Monday, April 4, 2022

Collective Genius

The myth of the self-made man is strong here in the United States, where it is inextricable from the American Dream. We often are tempted to idolize and then mythologize individuals who appear to have improved their own situation in life through hard work and true grit. The truth is, most of our iconoclastic heroes have relied upon a long line of minor innovations and discoveries by other people who came before them. Benjamin Franklin, Ralph Waldo Emerson, Thomas Edison, and a host of other figures have become integral threads in the fabric of our national identity based upon self-reliance.
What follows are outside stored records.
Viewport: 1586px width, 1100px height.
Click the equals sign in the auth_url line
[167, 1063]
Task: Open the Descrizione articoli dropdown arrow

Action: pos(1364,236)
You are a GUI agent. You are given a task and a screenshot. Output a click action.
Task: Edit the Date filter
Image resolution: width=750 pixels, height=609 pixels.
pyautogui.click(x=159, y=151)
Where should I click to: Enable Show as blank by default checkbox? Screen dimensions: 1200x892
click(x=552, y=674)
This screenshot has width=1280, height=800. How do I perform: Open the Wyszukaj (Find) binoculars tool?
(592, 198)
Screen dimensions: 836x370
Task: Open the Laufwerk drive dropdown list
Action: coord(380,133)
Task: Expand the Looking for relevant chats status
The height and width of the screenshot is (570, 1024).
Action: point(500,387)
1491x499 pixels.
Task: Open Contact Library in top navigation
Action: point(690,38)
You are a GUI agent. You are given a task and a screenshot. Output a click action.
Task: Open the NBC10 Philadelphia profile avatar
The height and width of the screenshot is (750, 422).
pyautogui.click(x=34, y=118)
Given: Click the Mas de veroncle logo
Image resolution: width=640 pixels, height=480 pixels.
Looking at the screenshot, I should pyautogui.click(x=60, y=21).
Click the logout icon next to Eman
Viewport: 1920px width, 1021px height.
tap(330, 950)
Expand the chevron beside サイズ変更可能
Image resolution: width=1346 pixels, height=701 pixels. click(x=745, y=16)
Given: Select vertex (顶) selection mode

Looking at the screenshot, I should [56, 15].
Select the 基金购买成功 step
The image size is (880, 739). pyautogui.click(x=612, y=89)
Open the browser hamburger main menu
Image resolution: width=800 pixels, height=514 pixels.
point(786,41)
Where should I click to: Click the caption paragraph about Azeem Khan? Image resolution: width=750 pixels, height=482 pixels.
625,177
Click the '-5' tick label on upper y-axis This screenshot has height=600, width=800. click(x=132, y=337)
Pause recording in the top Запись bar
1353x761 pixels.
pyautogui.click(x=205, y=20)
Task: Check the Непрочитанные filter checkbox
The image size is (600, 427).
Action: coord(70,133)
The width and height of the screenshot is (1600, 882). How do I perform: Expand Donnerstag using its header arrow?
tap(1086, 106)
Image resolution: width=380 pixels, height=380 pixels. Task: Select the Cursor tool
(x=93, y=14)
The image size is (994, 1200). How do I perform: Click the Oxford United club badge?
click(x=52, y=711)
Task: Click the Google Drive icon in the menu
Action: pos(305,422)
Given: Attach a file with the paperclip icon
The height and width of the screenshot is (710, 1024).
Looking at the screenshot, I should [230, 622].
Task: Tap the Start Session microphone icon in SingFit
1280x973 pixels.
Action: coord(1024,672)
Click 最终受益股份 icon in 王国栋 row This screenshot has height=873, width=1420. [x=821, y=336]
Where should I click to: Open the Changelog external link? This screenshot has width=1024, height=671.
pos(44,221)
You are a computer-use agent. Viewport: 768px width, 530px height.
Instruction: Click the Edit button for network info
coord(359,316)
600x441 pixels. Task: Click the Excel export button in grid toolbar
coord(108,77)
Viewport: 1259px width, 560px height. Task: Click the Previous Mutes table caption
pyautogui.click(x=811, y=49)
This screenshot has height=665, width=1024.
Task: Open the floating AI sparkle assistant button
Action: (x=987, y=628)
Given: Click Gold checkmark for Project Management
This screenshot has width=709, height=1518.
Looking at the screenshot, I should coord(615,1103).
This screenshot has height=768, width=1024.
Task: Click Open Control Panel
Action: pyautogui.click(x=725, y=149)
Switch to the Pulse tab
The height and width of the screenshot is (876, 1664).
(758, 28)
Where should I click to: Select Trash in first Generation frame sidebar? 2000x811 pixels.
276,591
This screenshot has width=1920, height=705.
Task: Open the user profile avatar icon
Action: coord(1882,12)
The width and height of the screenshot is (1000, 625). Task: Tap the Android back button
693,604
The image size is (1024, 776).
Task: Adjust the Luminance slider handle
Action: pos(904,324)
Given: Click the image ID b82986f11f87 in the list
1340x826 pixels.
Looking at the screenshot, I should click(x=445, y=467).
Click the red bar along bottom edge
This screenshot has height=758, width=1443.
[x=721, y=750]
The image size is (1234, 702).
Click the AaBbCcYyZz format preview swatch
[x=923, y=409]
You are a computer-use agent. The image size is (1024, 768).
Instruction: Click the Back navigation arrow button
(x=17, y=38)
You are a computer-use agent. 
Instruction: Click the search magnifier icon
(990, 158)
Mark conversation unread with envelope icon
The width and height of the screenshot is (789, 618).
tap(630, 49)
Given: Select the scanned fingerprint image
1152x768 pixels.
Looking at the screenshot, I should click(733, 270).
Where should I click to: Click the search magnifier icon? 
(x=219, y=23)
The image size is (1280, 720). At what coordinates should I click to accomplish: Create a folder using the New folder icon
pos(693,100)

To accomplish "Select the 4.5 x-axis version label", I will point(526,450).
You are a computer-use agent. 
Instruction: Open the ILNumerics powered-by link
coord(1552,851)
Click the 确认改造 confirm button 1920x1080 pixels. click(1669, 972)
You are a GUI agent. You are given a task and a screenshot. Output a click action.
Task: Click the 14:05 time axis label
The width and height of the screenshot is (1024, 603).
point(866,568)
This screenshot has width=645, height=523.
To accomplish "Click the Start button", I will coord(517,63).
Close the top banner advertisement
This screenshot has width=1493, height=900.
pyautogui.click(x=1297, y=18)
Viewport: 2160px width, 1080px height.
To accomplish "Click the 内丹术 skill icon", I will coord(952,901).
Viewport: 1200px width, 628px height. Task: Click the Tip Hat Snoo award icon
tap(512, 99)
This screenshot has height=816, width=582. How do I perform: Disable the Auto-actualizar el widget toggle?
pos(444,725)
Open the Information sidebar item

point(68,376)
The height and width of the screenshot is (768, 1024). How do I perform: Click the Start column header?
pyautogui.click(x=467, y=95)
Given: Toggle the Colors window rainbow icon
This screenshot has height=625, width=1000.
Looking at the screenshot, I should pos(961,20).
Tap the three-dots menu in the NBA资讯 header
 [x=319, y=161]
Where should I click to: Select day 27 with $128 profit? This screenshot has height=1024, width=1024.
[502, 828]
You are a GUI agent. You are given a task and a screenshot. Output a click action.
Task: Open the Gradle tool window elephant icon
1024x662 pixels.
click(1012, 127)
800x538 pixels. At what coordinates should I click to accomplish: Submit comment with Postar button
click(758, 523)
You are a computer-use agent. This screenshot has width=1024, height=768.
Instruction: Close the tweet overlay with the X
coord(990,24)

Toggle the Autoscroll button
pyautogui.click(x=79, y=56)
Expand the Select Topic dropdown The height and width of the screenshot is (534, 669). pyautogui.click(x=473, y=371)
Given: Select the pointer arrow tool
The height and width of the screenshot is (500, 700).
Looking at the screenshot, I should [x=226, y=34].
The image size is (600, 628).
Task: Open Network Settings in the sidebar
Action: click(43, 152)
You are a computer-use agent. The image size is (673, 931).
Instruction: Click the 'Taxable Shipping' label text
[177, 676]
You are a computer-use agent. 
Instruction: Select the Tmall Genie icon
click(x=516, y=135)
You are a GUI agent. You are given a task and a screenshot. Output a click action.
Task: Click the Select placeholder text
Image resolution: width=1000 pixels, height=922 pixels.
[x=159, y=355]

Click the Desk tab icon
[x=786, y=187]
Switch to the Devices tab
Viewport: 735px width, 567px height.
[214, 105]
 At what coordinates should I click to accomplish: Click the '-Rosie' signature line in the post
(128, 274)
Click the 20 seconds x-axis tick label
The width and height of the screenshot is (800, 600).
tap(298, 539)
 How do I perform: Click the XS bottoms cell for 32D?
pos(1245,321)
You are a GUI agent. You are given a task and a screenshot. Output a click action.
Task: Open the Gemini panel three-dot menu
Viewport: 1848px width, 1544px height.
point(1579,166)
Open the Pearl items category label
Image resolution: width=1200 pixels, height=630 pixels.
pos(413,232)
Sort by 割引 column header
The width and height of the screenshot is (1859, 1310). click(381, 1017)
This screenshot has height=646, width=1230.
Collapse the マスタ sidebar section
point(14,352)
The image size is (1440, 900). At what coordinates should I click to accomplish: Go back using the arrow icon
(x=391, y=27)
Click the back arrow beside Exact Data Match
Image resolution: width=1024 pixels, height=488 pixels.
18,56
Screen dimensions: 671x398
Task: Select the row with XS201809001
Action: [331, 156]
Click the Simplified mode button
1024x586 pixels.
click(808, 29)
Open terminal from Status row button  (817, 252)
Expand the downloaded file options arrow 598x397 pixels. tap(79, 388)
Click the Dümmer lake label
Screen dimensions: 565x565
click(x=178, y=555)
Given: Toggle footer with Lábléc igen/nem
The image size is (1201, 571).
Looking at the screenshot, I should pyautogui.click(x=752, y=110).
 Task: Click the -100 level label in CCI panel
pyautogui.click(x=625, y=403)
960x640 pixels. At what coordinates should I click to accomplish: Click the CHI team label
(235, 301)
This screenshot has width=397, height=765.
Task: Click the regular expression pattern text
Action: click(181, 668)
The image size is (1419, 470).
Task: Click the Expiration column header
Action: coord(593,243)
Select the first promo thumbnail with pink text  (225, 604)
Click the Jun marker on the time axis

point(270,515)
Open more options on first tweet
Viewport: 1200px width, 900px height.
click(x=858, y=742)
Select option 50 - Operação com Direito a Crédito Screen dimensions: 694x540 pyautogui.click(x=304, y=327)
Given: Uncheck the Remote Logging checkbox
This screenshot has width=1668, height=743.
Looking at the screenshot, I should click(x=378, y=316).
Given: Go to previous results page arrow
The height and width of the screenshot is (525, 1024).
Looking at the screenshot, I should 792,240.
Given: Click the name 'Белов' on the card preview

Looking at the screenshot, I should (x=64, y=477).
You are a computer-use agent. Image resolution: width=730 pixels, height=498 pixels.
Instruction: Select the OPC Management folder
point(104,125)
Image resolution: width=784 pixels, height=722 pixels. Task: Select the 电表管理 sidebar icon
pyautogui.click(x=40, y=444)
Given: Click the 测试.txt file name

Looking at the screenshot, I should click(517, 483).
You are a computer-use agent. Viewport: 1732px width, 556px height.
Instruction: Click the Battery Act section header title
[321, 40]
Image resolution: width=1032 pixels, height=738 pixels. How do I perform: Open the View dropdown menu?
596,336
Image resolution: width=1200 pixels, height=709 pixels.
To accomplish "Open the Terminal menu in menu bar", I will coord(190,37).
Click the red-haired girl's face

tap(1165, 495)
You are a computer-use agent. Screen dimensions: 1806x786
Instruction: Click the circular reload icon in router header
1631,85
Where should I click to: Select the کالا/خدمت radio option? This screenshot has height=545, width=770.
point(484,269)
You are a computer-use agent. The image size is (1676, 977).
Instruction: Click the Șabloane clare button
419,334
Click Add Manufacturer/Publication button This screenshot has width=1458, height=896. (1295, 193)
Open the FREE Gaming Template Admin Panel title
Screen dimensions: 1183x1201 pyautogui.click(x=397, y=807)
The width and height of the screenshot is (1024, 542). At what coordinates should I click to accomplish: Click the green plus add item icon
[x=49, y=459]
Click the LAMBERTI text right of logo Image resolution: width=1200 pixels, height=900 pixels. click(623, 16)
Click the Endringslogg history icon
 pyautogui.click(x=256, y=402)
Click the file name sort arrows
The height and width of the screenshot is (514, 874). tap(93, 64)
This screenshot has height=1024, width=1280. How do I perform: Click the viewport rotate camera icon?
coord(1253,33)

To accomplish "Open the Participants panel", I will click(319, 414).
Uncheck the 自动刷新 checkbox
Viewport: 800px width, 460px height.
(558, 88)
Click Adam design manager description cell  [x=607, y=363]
But rarely do these myths hold up when one starts to pick at them. A great example is that of Albert Einstein. Although a brilliant theoretical physicist, Einstein relied upon other brilliant minds to support him and collaborate with him in his research. One such mind was a research assistant named John Kemeny. Kemeny, a grad student in mathematics at Princeton in the 1940s, had emigrated from Hungary because of the war. He later went on to become a professor of mathematics at Dartmouth College, where he would invent the BASIC computer programming language with colleague Thomas Kurtz. In 1970, John Kemeny became president of Dartmouth College and ushered in co-education as well as other initiatives meant to diversify the student body.

Here in Special Collections, we have evidence of the fact that it often takes teamwork, and not individual genius, to accomplish great things: an incorrect mathematical proof written out by Albert Einstein that has been dutifully corrected by Kemeny. To see it, come to Rauner and ask for MS-988, Box 22, Folder 1.